* [What you will do]:
Return the entries below word for word; no images should appear in the copy.

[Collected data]
= = = = = = =

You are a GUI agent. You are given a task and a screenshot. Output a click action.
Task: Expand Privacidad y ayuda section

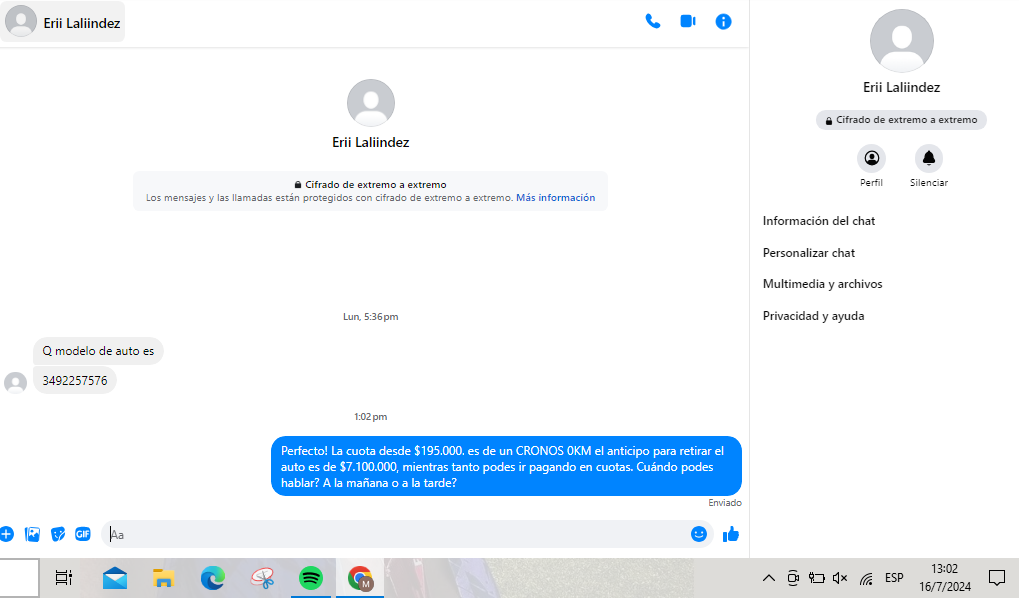[813, 316]
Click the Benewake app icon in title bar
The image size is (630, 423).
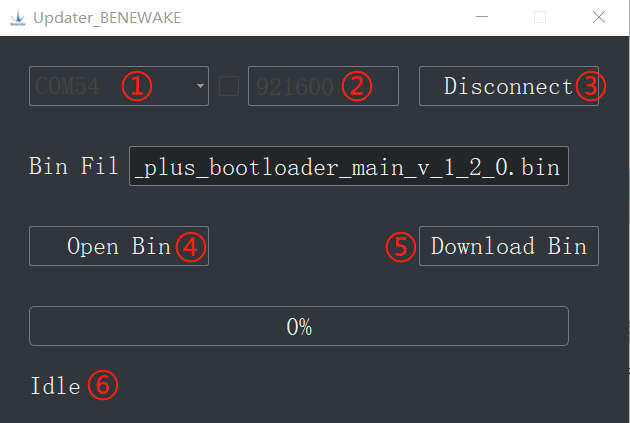point(17,18)
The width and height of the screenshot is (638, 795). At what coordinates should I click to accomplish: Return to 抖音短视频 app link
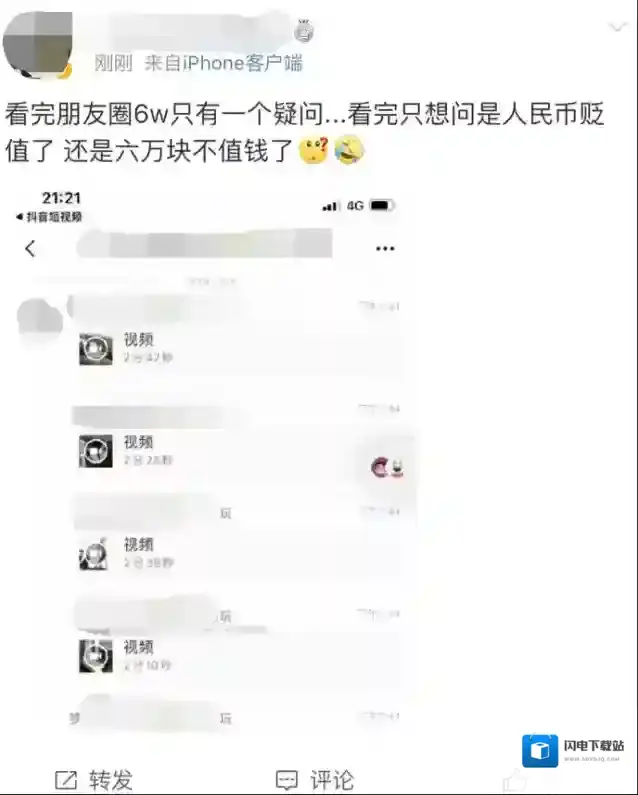coord(49,217)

= = = = = = =

* [Answer area]:
You are a GUI agent. You are given a task and a screenshot. Output a click action.
Task: Expand Privacidad y ayuda section

[813, 316]
Click the Benewake app icon in title bar
The image size is (630, 423).
point(17,18)
The width and height of the screenshot is (638, 795). At what coordinates should I click to accomplish: Return to 抖音短视频 app link
coord(49,217)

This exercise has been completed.